Rational drug discovery: Ellagic acid as a potent dual‐target inhibitor against hepatitis C virus genotype 3 (HCV G3) NS3 enzymes

Structure‐based virtual screening (SBVS) has served as a popular strategy for rational drug discovery. In this study, we aimed to discover novel benzopyran‐based inhibitors that targeted the NS3 enzymes (NS3/4A protease and NS3 helicase) of HCV G3 using a combination of in silico and in vitro approaches. With the aid of SBVS, six novel compounds were discovered to inhibit HCV G3 NS3/4A protease and two phytochemicals (ellagic acid and myricetin) were identified as dual‐target inhibitors that inhibited both NS3/4A protease and NS3 helicase in vitro (IC 50  = 40.37 ± 5.47 n m and 6.58 ± 0.99 µ m , respectively). Inhibitory activities against the replication of HCV G3 replicons were further assessed in a cell‐based system with four compounds showed dose‐dependent inhibition.

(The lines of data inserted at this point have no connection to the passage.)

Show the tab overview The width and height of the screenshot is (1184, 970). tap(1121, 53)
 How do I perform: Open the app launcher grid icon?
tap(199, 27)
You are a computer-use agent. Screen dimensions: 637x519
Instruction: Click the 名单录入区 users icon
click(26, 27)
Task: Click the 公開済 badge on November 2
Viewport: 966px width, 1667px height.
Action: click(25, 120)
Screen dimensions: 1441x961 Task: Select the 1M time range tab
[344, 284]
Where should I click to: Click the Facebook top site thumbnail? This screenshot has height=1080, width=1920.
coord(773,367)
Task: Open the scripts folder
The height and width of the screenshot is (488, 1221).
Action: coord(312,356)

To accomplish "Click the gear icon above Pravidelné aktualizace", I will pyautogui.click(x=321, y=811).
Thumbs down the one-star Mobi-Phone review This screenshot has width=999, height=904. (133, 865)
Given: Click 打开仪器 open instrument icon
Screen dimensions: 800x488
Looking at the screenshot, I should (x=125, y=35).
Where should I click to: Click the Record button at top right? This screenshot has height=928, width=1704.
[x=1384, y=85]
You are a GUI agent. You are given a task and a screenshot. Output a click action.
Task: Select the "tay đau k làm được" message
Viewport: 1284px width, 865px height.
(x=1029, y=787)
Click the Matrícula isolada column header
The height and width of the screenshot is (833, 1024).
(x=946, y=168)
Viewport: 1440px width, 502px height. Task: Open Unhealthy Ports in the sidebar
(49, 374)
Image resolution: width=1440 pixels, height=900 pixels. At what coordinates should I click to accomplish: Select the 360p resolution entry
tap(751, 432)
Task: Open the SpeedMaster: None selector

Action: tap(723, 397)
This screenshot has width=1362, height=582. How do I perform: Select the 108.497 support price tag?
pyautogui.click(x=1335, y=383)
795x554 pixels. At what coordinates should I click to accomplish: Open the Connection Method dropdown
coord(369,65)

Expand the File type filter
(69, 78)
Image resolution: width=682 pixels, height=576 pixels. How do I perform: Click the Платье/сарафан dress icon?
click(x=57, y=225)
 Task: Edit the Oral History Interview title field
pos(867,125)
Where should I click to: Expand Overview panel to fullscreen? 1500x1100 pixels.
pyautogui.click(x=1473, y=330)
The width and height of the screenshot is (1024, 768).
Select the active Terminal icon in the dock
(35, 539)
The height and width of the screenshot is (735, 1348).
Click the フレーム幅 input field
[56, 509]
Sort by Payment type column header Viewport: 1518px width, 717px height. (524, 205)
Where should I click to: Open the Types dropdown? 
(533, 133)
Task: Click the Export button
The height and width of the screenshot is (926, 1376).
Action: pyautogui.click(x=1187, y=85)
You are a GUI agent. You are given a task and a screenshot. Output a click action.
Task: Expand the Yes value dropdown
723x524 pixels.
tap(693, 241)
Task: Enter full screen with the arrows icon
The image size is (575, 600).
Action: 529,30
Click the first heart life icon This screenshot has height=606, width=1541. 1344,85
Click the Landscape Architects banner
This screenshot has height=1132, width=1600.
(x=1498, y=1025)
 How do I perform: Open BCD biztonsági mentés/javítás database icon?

Compound P8 was determined to be the most potent compound from the cell‐based assay with an EC 50 of 19.05 µ m . The dual‐target inhibitor, ellagic acid, was determined as the second most potent (EC 50  = 32.37 µ m ) and the most selective in its inhibitory activity against the replication of HCV replicons, without severely affecting the viability of the host cells (selectivity index > 6.18).